- _About this task_
Look below for the line containing "Screen dimensions: 469x335". Output it and each remaining line of the entries exactly, and nothing else.

Items from a data source:
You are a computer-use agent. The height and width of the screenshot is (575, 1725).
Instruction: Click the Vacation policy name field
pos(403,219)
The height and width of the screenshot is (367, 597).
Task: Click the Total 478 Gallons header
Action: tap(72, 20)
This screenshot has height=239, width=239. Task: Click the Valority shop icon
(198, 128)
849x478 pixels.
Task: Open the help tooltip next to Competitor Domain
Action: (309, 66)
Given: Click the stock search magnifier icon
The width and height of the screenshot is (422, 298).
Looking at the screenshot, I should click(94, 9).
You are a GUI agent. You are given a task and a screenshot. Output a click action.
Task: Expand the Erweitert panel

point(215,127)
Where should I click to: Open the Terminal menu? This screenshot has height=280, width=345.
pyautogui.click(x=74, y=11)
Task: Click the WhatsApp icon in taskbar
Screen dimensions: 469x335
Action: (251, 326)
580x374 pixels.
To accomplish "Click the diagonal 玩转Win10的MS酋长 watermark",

- _Written reply_
Screen dimensions: 469x335
Action: (251, 326)
580x374 pixels.
To accomplish "Click the diagonal 玩转Win10的MS酋长 watermark",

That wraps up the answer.